Hazeltine v. Granger

Citation44 Mich. 503,7 N.W. 74
CourtSupreme Court of Michigan
Decision Date27 October 1880
PartiesHAZELTINE v. GRANGER.

A mortgage contained provision securing to the mortgagee a right to the rents and profits, after default, and right to have receiver appointed without notice. Held, that the agreement for a receiver was ineffectual, and an order appointing one on an ex parte application, without authority should be set aside.

Appeal from superior court Grand Rapids.

McLaren & Carroll, for complainant.

H Joslin, for complainant and appellant.

CAMPBELL J.

Granger filed his bill to foreclose a mortgage for $3,400 due in five years from March 1, 1878, with interest at 7 per cent payable semi- annually. One instalment of interest having, as is claimed, remained unpaid the bill sets forth an election to have the whole sum become due, it being averred that this was provided for in the mortgage, as well as a fee of $50 on each proceeding to foreclose. It also avers that the mortgage secured to the mortgagee a right to the rents and profits after default, and the right to have a receiver appointed without notice.
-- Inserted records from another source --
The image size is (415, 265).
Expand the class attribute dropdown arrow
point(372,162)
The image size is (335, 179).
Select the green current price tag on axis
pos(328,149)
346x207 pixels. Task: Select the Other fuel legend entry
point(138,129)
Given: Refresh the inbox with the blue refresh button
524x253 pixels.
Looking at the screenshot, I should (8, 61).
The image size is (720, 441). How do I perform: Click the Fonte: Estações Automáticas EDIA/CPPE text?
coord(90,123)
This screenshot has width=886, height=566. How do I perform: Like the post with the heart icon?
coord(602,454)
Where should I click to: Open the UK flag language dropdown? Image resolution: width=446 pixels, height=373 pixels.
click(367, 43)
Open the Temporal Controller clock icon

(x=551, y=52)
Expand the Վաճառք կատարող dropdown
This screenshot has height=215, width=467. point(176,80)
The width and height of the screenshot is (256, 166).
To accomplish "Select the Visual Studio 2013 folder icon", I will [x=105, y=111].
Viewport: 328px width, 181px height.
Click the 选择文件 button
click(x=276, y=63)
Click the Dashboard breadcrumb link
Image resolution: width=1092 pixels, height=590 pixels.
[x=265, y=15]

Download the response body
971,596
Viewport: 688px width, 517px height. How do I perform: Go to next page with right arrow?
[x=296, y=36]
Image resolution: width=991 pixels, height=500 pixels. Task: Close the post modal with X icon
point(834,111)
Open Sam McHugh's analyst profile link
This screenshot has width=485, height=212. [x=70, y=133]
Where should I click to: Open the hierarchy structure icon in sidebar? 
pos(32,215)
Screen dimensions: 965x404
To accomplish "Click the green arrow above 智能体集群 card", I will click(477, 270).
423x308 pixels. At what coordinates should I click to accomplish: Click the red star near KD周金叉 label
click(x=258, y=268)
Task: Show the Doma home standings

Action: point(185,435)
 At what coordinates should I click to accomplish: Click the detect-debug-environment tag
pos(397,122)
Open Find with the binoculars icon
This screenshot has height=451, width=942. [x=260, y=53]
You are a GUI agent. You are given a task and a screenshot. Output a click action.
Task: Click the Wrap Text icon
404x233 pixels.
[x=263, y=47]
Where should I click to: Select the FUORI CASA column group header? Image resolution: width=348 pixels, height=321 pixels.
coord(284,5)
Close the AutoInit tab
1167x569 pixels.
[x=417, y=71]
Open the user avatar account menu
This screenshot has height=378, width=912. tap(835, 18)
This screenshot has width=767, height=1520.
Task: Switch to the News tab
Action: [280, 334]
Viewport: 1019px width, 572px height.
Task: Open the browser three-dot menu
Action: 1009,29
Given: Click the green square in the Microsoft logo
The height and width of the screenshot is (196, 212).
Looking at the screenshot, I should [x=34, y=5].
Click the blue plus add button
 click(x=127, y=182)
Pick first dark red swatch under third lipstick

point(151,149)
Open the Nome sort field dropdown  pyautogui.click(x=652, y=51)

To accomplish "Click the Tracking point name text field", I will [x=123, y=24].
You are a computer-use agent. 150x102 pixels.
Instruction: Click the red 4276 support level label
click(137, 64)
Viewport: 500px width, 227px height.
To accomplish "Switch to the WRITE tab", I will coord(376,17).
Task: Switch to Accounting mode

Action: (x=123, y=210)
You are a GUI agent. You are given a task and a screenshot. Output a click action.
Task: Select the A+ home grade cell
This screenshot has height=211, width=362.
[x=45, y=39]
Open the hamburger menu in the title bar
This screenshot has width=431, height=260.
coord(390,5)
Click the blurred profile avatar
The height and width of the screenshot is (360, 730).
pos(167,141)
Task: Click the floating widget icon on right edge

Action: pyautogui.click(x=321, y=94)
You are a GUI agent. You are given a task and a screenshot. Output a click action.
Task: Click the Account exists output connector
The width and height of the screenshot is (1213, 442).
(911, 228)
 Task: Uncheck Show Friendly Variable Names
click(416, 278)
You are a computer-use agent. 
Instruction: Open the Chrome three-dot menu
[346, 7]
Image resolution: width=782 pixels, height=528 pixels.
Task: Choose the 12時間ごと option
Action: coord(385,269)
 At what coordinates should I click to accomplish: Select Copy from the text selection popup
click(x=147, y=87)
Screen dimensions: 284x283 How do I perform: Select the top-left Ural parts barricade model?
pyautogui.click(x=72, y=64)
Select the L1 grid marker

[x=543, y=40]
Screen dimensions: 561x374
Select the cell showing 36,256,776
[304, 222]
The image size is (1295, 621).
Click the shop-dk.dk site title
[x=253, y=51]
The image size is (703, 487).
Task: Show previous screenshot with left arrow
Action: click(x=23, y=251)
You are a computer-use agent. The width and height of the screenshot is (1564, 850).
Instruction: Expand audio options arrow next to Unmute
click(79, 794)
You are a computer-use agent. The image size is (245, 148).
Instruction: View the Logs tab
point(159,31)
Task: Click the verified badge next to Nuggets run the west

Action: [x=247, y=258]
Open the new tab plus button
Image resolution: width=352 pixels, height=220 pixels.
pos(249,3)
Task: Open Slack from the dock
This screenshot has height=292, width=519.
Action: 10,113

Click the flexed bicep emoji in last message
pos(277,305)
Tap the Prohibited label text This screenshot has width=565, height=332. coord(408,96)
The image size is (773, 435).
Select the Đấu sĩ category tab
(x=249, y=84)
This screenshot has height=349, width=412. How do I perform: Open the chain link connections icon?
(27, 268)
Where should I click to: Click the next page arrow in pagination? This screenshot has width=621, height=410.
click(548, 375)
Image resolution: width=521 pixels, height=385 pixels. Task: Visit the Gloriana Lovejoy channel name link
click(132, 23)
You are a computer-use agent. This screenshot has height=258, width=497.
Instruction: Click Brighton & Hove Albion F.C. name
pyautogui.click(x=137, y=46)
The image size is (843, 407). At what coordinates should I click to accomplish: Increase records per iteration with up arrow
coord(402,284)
It appeared that the property was occupied as Mrs. Granger's dwelling. The superior court of Grand Rapids, where the bill was filed, made an ex parte order at once on such filing, appointing a receiver to take possession of the premises, and dispose of the rents as therein directed. Defendant at once made a motion to set aside this order, which was refused, and she appeals.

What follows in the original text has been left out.